関東中央場所で行なわれる上半期最後の芝重賞、エプソムカップを制したのは、ダービー馬レイデオロの全弟、レイエンダ。これは、単なる「良血馬の重賞初勝利」ではなく、歴史的にも重要な1勝となった。
グレード制導入以降、下がJRA重賞を勝ったダービー馬は以下の8頭。「レイデオロ&レイエンダ」は、実に「アグネスフライト&アグネスタキオン」以来、なんと21世紀初の例となったのである。

88年サクラチヨノオーサクラホクトオー(88年朝日杯3歳S・89年セントライト記念・90年AJC杯)

91年トウカイテイオートウカイオーザ(01年アルゼンチン共和国杯)

93年ウイニングチケットロイヤルタッチ(96年きさらぎ賞)

94年ナリタブライアンビワタケヒデ(98年ラジオたんぱ賞)

96年フサイチコンコルドボーンキング(01年京成杯)・アンライバルド(09年スプリングS・皐月賞)

99年アドマイヤベガアドマイヤボス(00年セントライト記念)・アドマイヤドン(01年朝日杯FS・03年エルムS・04年フェブラリーS)
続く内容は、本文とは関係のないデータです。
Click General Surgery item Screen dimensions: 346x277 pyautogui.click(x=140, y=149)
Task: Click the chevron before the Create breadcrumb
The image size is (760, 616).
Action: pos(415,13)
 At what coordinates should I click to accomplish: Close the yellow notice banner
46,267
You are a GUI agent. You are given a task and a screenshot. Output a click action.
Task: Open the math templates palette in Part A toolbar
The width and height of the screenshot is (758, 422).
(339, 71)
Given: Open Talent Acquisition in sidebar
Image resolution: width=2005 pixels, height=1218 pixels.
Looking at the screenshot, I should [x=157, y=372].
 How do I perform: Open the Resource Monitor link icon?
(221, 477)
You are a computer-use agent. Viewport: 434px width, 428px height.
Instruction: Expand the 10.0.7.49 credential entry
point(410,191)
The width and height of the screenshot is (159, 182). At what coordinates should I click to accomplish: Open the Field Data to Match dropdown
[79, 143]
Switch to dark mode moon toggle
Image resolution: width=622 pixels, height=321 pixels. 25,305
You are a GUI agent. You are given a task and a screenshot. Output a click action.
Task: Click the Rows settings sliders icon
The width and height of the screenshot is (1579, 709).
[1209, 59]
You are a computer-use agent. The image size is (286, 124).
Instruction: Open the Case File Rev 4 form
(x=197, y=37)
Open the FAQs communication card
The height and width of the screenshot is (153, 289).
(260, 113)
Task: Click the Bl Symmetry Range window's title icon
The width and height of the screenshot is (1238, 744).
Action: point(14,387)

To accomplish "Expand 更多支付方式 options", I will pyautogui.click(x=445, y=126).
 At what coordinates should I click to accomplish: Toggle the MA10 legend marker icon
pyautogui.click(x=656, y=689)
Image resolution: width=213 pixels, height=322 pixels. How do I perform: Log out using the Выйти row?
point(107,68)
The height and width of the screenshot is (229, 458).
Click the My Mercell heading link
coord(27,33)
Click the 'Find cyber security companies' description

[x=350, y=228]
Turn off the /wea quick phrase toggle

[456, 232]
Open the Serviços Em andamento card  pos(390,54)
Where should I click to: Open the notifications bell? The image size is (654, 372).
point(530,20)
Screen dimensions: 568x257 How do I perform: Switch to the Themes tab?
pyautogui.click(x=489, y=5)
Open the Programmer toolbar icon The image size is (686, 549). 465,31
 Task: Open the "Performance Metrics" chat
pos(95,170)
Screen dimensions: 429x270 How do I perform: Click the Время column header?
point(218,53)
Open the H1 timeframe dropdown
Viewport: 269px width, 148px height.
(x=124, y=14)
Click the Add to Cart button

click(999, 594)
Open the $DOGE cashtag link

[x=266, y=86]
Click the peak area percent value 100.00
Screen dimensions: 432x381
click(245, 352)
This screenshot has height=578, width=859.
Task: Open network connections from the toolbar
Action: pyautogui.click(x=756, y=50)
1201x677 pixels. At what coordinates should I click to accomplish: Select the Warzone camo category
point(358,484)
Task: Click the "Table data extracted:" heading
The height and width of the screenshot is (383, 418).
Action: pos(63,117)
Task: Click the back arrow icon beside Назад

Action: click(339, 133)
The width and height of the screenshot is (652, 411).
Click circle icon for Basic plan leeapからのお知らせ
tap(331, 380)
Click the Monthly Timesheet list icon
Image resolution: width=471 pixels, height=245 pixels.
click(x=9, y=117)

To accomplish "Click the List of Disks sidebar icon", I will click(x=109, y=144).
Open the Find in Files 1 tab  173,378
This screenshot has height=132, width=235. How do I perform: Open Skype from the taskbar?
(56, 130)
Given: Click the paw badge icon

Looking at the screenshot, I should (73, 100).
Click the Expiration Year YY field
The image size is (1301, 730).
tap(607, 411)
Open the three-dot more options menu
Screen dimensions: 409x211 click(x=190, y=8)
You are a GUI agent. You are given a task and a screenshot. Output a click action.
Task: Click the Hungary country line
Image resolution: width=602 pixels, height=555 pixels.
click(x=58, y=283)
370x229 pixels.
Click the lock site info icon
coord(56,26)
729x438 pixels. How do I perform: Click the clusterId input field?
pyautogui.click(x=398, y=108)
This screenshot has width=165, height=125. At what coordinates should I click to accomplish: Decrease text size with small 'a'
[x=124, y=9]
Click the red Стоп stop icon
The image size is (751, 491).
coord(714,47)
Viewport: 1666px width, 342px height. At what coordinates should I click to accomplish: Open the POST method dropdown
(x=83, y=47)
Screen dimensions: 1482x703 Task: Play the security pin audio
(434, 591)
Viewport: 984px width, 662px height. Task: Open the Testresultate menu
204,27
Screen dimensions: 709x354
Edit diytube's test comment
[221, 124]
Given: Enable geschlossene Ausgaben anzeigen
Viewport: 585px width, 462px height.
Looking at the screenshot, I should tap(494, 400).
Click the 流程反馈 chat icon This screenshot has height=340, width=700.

00年アグネスフライトアグネスタキオン(00年ラジオたんぱ杯・01年弥生賞・皐月賞)

17年レイデオロレイエンダ(19年エプソムC)

G1を勝ったのは、サクラホクトオー、アンライバルド、アドマイヤドン、アグネスタキオンの4頭。クラシックホースは、アンライバルドとアグネスタキオンのみ。ダービーの長い歴史の中で、兄弟制覇は「33年カブトヤマ&35年ガヴアナー」「57年ヒカルメイジ&59年コマツヒカリ」の2例しかない。
ダービー馬の下は必ず注目を集めるが、実際は重賞を勝つことすら至難の業。久々の快挙を果たしたレイエンダも、トウカイオーザ、ビワタケヒデ、アドマイヤボスと同じくクラシックは出走すらしていない。繁殖牝馬にとって「ダービー馬を出す」ことは、かくも大きな反動を伴う“一大事業”ということだ。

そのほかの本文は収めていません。